Work to complete
The required output is the line that contains "You are a computer-use agent. The" and every line after it, each written out exactly, up to the end of the entries.

Data section
—————
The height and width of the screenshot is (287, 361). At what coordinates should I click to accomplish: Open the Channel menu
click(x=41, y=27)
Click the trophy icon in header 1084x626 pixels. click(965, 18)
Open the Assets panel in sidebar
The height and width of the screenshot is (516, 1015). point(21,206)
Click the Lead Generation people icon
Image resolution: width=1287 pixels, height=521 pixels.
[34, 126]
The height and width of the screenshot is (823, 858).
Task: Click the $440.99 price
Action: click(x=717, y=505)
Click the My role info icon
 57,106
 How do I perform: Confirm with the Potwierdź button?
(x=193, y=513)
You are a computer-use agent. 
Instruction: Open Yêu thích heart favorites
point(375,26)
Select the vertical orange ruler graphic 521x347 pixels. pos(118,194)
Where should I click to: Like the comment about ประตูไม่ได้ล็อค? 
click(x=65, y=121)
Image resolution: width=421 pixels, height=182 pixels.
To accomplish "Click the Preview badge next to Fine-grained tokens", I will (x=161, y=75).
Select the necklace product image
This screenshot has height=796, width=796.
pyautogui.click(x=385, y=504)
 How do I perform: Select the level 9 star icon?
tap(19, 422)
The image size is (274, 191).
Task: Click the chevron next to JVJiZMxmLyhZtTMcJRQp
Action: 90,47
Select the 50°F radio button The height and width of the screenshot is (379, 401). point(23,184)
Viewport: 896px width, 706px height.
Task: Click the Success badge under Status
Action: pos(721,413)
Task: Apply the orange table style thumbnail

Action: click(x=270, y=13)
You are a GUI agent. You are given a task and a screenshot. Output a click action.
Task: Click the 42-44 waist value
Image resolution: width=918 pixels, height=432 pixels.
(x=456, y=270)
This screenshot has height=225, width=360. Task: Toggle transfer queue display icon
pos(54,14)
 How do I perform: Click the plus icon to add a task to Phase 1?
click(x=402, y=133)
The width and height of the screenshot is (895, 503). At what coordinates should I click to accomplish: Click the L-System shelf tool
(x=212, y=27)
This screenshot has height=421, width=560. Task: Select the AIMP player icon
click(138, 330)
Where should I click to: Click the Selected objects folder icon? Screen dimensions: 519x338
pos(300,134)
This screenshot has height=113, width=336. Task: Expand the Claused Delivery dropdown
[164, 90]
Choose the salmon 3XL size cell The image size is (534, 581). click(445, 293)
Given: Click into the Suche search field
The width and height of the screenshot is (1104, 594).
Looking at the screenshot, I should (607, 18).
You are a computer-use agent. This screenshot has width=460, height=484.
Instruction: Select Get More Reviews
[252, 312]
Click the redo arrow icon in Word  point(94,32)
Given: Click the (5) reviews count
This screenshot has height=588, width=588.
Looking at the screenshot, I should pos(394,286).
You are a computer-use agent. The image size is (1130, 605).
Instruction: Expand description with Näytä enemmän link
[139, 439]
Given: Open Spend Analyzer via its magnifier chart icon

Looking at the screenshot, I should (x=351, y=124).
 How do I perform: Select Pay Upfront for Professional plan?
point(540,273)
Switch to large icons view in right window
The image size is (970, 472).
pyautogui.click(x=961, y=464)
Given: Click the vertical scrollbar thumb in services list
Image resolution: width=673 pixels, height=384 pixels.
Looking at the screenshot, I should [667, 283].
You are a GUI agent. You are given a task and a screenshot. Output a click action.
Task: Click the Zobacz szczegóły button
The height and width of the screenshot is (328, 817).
—————
Written answer
You are a computer-use agent. The image size is (1130, 605).
Instruction: Expand description with Näytä enemmän link
[139, 439]
Given: Open Spend Analyzer via its magnifier chart icon

Looking at the screenshot, I should (x=351, y=124).
 How do I perform: Select Pay Upfront for Professional plan?
point(540,273)
Switch to large icons view in right window
The image size is (970, 472).
pyautogui.click(x=961, y=464)
Given: Click the vertical scrollbar thumb in services list
Image resolution: width=673 pixels, height=384 pixels.
Looking at the screenshot, I should [667, 283].
You are a GUI agent. You are given a task and a screenshot. Output a click action.
Task: Click the Zobacz szczegóły button
The height and width of the screenshot is (328, 817).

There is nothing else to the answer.